Replying again, there’s a bug in LingQ where the last person replied to does not get the “replying to” flag applied to them

I’m pretty sure this chat was not programmed by LingQ but by a 3rd party…

If you read the forum’s “terms of service” you’ll see what I mean.

Hey Willow, sorry, just wondering what you mean? I looked at the FAQ and was skimming through the terms of service but didn’t pick up on anything

Earlier I got a badge and moused around and found a different company name (not LingQ) but now that’s been cleaned up. (It was on the page explaining “trust levels”).
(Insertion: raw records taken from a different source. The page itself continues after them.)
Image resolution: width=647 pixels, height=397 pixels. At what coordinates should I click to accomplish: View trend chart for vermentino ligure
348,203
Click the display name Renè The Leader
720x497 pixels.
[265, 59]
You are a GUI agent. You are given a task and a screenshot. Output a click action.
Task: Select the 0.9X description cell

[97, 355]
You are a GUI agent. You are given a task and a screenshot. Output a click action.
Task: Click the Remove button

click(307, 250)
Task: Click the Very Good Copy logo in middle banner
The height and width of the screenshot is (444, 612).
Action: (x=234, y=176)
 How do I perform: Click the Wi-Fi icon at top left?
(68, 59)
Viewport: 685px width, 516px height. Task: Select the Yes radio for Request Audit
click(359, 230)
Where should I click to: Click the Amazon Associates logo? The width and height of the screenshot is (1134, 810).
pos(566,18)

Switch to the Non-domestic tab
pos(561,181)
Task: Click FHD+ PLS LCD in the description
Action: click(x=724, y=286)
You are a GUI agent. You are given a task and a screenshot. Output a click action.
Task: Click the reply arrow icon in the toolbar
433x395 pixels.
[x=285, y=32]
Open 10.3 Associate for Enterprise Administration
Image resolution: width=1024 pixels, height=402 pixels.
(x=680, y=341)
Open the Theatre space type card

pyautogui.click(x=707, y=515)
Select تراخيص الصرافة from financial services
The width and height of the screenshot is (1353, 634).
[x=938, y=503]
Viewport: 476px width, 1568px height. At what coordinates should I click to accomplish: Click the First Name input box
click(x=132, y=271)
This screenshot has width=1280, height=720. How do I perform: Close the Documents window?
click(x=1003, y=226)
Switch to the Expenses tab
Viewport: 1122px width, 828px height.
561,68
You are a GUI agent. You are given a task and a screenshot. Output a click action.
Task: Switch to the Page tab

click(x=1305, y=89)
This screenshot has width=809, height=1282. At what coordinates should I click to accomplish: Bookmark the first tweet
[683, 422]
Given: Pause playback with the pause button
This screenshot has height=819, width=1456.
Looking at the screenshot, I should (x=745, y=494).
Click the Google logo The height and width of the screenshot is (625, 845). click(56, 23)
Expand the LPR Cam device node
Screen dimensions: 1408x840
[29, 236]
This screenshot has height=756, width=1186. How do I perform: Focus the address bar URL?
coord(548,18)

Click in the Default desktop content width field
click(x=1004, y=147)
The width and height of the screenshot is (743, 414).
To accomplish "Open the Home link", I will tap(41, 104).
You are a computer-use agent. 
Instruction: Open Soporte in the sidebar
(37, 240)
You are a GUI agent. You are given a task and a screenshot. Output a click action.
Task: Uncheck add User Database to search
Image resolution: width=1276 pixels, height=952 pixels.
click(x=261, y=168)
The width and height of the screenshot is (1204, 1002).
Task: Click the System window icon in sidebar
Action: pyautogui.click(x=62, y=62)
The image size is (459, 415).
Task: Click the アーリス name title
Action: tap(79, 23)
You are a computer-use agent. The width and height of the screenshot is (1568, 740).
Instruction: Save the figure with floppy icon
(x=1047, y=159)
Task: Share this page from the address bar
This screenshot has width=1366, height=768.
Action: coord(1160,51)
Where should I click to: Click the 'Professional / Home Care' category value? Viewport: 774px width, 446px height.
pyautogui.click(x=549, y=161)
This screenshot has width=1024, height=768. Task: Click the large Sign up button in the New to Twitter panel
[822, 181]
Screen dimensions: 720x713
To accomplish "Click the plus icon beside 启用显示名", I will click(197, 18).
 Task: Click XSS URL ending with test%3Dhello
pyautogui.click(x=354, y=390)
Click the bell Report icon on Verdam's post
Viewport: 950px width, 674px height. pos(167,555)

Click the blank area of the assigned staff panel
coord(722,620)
But when I looked just now at “terms of service” I noticed plenty of places where there was a placeholder instead of the actual information (for the contact information, for example, and in the section where it says which state/country’s laws will prevail) and continual reference to “company name” but nowhere does it say that the company name is LingQ - usually in a legal document if “company name” is used in place of the name of the company, then at the top it will clearly name the company and say that in the rest of the document “company name” refers to that company. So in other words, this was a template “terms of service” and they forgot to fill in some of the details (oops!).

Edited to add: I think the page I found linked to from the forum before was this one: Understanding Discourse Trust Levels

Oh ok thanks Willow, though I think I was confused on why you had mentioned this originally, I thought I was breaking the terms of service lol.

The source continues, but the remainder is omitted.